=== Begin Enclosure ===
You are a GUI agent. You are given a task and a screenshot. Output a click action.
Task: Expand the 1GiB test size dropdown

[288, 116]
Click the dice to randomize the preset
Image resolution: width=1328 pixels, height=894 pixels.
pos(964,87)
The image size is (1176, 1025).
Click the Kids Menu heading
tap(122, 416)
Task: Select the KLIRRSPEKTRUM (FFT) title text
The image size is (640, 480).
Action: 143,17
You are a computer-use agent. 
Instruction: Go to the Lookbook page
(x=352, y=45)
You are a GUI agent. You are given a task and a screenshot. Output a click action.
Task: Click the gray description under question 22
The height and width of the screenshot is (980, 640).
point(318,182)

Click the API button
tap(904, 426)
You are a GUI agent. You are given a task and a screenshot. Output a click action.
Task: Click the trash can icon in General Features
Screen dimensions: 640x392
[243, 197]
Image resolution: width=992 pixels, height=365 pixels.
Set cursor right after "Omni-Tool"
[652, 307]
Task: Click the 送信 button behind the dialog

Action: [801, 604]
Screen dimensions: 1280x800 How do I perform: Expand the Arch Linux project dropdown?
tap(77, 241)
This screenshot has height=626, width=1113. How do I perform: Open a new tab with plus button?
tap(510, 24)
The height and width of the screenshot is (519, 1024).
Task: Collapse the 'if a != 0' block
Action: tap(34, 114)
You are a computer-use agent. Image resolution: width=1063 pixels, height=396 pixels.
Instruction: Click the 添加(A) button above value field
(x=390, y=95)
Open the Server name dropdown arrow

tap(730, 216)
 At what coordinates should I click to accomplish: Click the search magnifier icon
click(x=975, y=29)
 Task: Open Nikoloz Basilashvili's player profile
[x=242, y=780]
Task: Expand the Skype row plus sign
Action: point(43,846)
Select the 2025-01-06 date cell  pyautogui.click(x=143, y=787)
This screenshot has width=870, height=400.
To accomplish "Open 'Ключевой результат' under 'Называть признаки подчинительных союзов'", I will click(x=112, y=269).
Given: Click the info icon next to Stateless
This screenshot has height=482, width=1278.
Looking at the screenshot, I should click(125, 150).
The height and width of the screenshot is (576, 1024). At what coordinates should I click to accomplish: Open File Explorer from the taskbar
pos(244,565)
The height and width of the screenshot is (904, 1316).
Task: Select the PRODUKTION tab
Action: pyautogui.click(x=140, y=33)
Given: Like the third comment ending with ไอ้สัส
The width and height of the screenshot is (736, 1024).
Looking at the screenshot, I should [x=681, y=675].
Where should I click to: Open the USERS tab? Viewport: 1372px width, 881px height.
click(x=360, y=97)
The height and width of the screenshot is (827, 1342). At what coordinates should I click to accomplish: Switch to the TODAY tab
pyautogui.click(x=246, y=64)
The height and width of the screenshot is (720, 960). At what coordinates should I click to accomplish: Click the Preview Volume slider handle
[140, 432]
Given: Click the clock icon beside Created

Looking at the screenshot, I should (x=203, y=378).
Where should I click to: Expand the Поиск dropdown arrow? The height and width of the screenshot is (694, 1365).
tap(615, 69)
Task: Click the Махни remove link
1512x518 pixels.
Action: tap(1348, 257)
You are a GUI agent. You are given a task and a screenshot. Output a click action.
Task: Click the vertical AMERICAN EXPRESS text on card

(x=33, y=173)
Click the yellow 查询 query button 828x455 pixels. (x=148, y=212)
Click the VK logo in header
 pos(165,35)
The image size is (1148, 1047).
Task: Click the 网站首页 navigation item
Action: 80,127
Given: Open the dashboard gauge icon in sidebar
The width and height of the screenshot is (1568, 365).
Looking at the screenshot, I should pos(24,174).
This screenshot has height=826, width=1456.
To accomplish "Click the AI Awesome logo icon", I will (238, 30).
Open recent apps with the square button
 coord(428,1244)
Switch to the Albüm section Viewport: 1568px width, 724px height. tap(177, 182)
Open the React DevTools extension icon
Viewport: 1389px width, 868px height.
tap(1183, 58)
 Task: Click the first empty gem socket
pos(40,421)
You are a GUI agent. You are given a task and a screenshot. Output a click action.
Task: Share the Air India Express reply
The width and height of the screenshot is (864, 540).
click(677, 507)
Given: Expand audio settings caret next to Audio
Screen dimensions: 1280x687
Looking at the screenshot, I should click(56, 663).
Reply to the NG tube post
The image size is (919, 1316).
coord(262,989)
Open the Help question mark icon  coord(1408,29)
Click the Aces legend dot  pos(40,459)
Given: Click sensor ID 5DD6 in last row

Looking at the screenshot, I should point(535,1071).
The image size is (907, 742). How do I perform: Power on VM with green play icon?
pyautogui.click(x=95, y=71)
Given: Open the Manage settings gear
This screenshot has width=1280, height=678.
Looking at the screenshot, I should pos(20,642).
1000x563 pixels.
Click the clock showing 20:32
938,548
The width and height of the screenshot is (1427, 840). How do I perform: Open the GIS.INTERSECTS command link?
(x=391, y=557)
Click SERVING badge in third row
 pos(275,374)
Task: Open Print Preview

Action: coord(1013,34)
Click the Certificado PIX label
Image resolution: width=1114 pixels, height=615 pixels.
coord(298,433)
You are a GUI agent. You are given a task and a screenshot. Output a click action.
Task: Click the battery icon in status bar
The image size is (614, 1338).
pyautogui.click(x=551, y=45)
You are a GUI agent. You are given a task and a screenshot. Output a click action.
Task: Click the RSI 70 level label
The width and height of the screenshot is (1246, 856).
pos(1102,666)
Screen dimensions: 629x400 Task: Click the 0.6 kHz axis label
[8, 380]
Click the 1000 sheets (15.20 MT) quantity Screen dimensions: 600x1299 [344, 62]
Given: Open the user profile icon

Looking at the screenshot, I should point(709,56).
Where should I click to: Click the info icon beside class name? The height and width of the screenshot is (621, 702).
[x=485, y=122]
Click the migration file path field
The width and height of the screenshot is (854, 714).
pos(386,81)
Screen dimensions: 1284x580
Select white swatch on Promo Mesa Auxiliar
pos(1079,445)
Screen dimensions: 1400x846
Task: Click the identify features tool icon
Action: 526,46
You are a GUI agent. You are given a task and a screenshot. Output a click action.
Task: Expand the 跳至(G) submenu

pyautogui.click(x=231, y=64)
=== End Enclosure ===
About this exercise: Could you restate word for word the lines above, from the one that contains "Task: Select the KLIRRSPEKTRUM" through the one that contains "Task: Click the trash", and no others?

Answer to this task:
Task: Select the KLIRRSPEKTRUM (FFT) title text
The image size is (640, 480).
Action: 143,17
You are a computer-use agent. 
Instruction: Go to the Lookbook page
(x=352, y=45)
You are a GUI agent. You are given a task and a screenshot. Output a click action.
Task: Click the gray description under question 22
The height and width of the screenshot is (980, 640).
point(318,182)

Click the API button
tap(904, 426)
You are a GUI agent. You are given a task and a screenshot. Output a click action.
Task: Click the trash can icon in General Features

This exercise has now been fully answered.